BEGIN Material shown

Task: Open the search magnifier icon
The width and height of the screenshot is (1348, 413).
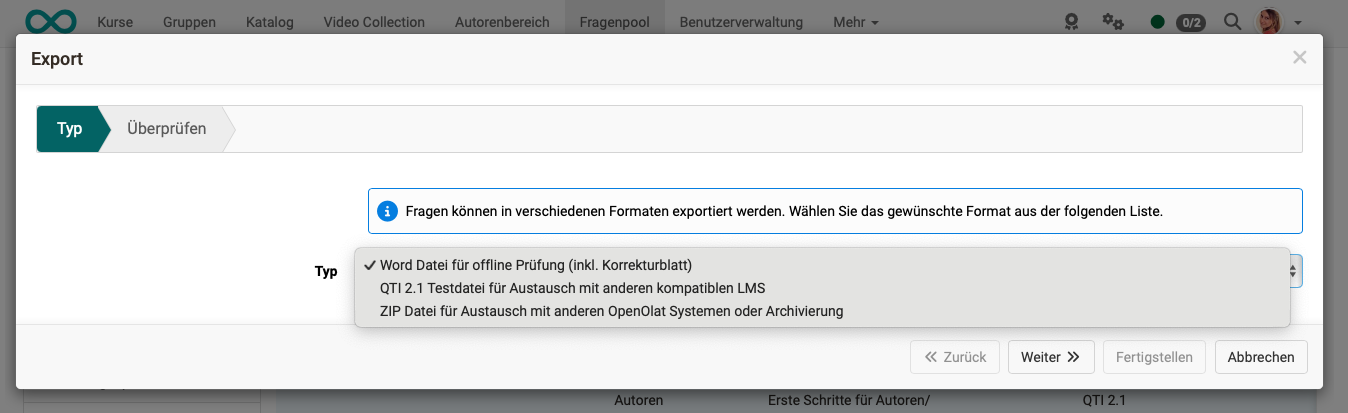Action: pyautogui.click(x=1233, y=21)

END Material shown
BEGIN Material shown

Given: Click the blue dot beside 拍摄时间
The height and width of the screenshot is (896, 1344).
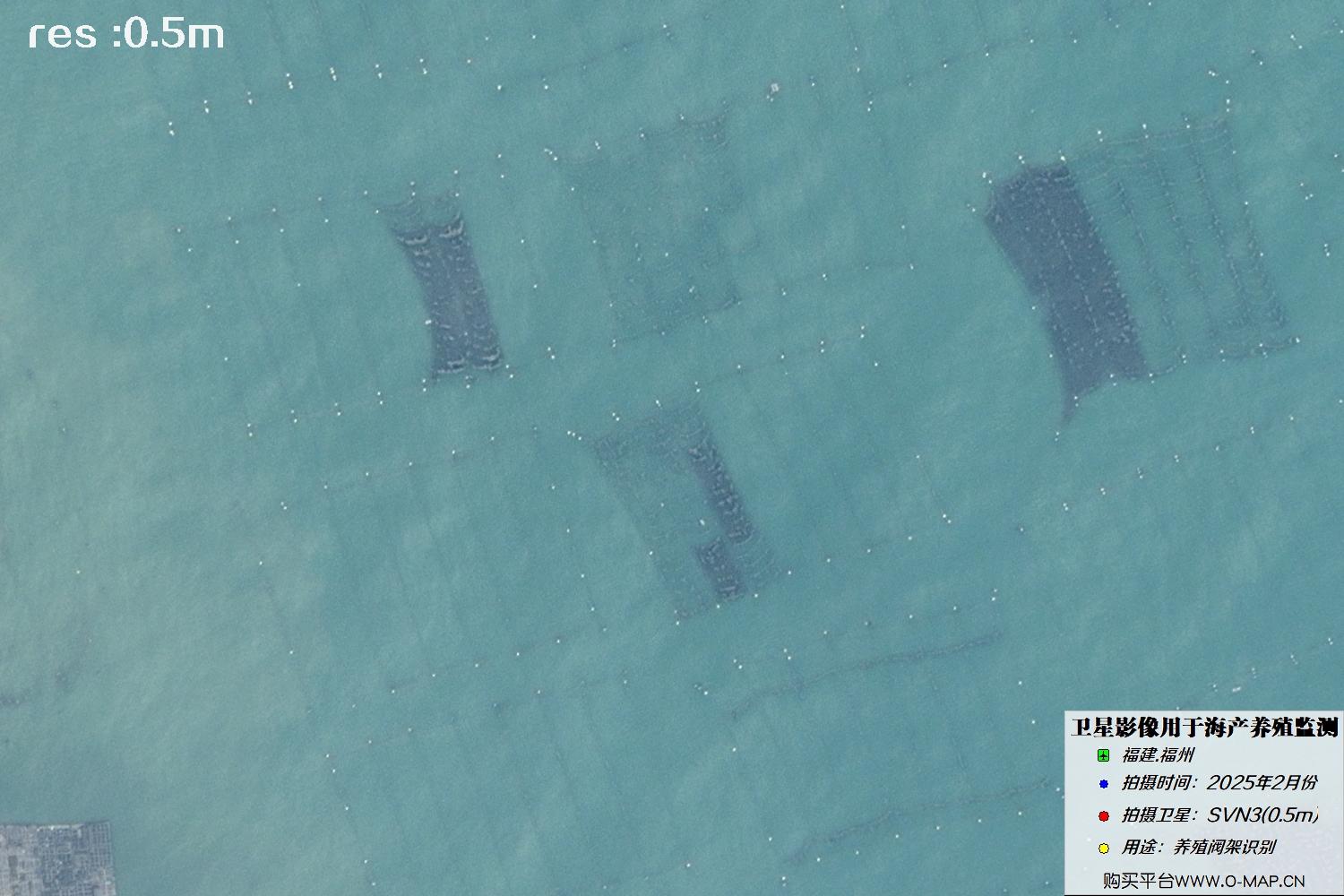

END Material shown
BEGIN Material shown

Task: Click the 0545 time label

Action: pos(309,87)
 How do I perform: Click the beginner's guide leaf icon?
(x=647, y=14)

END Material shown

Task goal: Set down, from the entries above, exactly the lines from the one with "Given: Click the blue dot beside 拍摄时间" up to and including the one with "The height and", and no other lines.

Answer space:
Given: Click the blue dot beside 拍摄时间
The height and width of the screenshot is (896, 1344).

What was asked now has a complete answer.